* _Your task_
Please report each line in the listing below that contains the word "link", treating uppercase and lowercase as different.
--------
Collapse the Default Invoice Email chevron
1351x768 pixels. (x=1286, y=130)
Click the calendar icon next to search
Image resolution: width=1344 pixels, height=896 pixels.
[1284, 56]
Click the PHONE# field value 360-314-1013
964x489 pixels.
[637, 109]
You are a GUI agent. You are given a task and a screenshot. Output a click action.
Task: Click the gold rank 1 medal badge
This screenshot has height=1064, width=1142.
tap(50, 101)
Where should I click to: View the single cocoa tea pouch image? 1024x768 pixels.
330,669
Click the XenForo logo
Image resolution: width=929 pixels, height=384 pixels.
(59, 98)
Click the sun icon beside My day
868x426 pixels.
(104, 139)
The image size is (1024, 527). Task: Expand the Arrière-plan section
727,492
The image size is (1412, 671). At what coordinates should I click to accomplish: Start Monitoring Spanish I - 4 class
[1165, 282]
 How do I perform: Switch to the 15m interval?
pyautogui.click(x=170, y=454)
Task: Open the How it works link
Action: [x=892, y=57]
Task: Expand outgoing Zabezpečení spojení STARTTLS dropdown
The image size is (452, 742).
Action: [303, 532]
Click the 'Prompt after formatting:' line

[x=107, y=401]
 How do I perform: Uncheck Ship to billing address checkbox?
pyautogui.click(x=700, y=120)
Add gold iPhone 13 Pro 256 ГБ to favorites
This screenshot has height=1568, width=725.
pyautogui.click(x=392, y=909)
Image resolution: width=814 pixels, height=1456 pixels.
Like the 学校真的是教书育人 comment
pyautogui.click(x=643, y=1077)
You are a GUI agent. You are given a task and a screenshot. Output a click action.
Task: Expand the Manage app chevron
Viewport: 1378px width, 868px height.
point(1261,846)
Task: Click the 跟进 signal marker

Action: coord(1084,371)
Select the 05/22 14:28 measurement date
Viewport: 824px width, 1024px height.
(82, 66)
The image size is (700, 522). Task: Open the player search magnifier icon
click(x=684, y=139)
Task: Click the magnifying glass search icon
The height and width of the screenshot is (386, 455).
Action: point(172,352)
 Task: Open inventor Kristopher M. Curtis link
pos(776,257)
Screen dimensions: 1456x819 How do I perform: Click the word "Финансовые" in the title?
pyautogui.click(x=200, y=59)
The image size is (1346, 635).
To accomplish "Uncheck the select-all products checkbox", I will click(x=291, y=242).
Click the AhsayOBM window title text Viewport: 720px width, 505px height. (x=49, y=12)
--------
* _Solution to the problem_
Task: Open the How it works link
 Task: Open inventor Kristopher M. Curtis link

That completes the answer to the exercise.